--- Begin ---

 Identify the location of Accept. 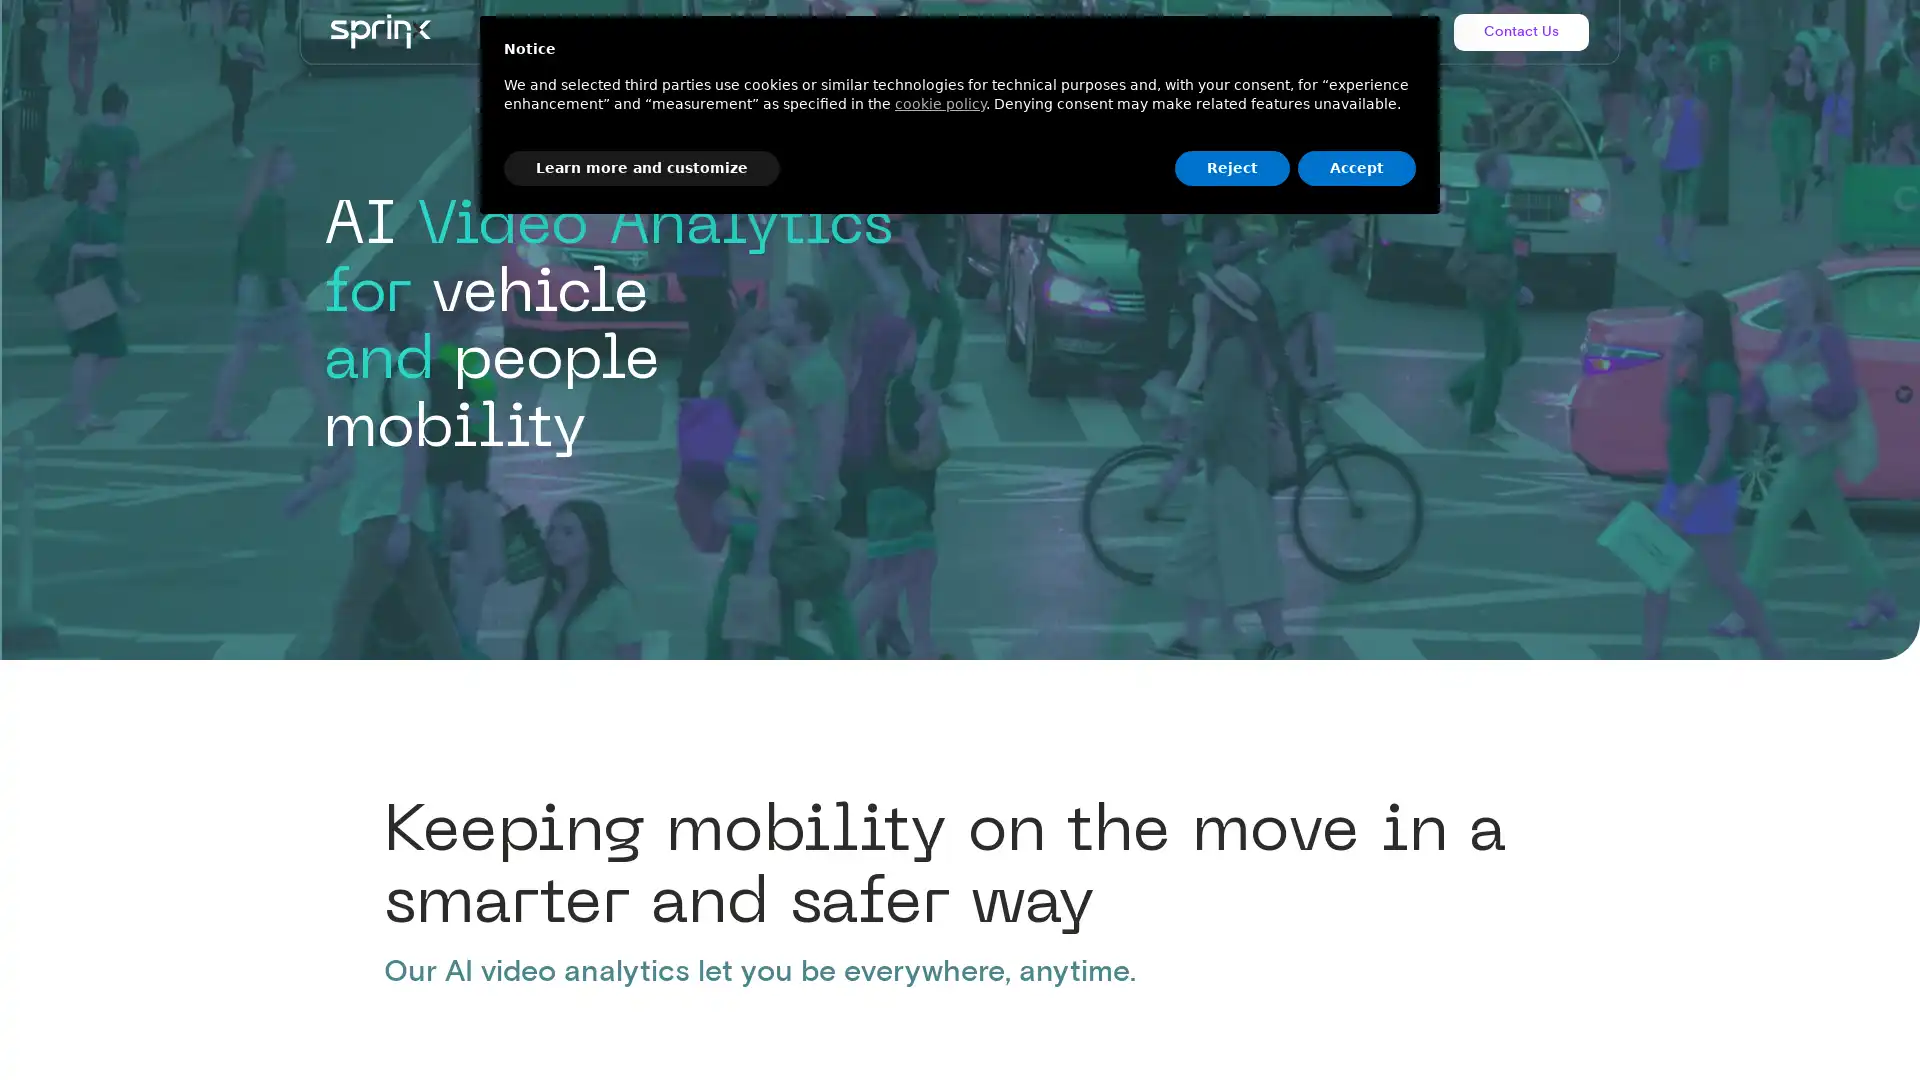
(1357, 167).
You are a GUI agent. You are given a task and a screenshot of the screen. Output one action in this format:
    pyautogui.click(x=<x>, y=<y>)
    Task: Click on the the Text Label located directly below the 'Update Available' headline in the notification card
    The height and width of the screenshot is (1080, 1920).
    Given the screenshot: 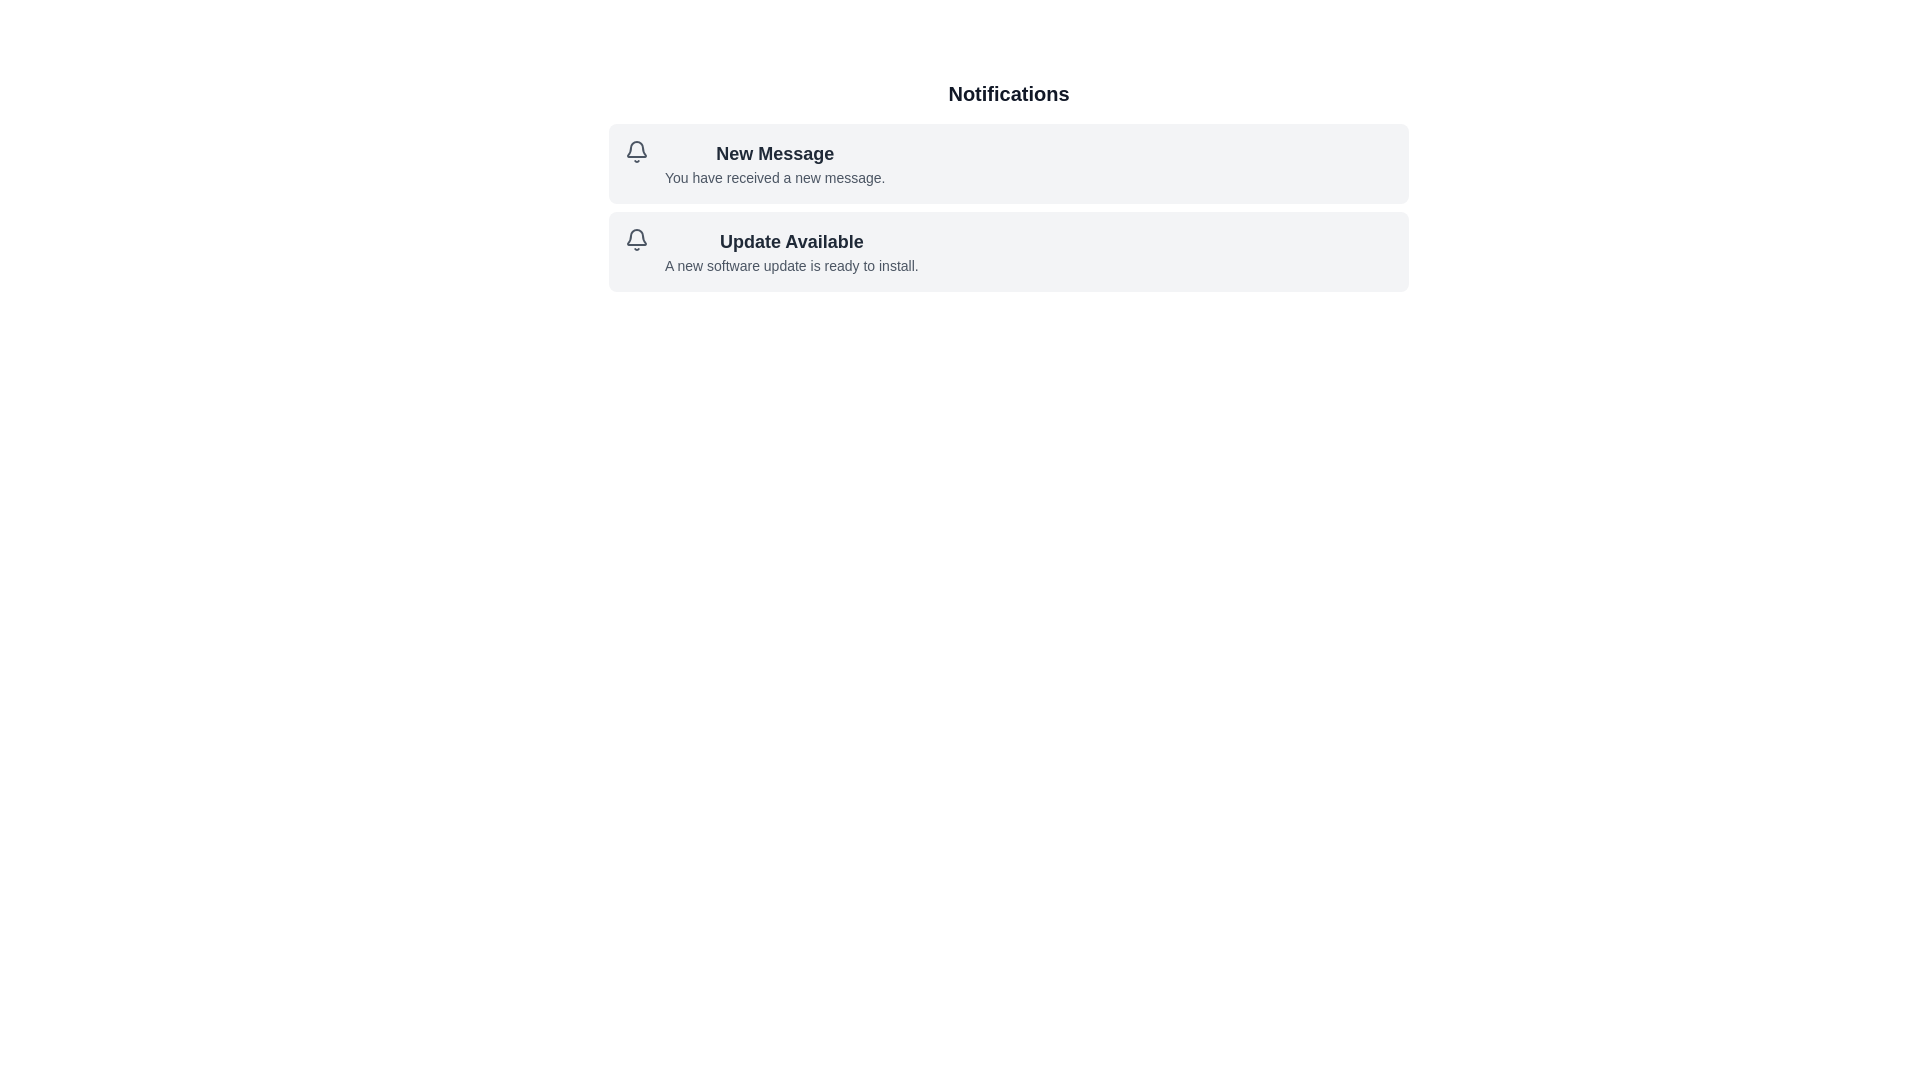 What is the action you would take?
    pyautogui.click(x=790, y=265)
    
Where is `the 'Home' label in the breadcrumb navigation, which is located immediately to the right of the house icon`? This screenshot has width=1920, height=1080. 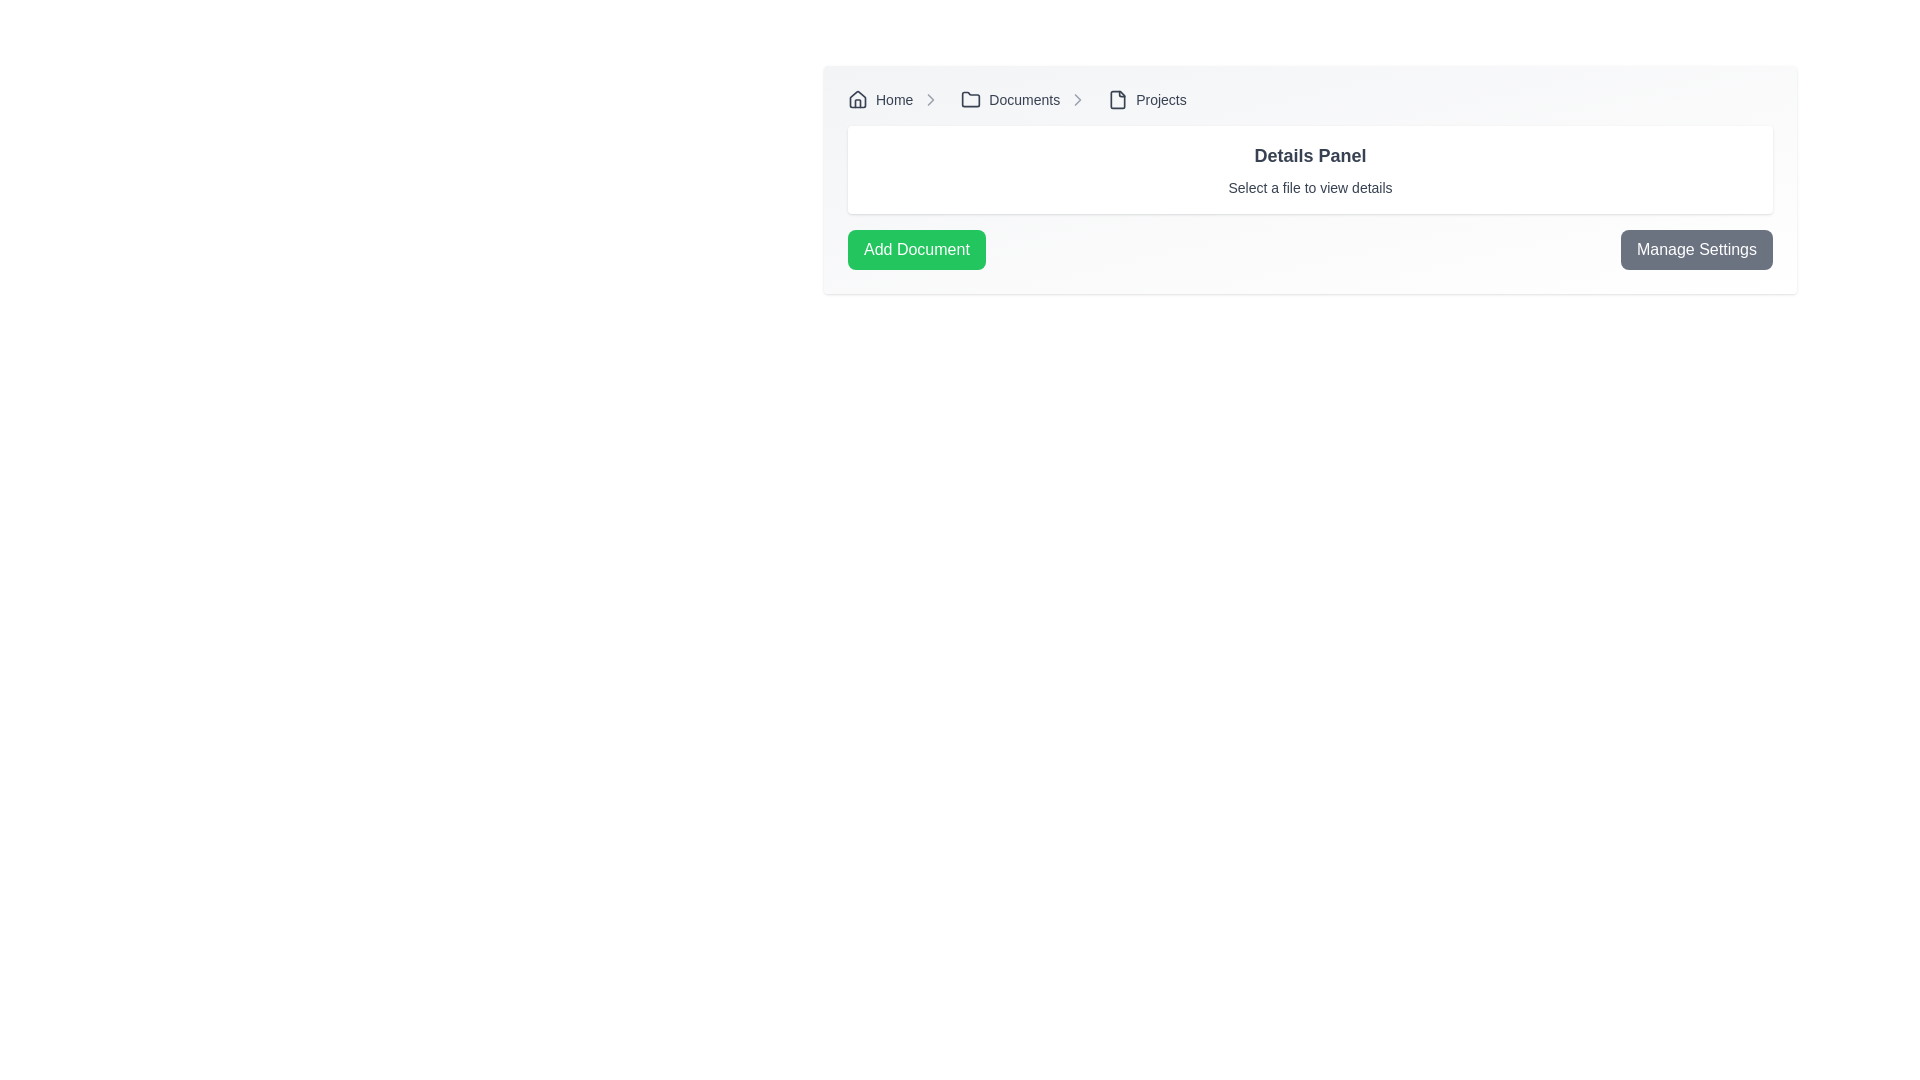 the 'Home' label in the breadcrumb navigation, which is located immediately to the right of the house icon is located at coordinates (893, 100).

--- End ---

## Task to carry out
Pull out the lines of the material from the line with "You are a GUI" to the line with "Task: Click on", both included, and copy them word for word.

## Answer to the problem
You are a GUI agent. You are given a task and a screenshot of the screen. Output one action in this format:
    pyautogui.click(x=<x>, y=<y>)
    Task: Click on the the Text Label located directly below the 'Update Available' headline in the notification card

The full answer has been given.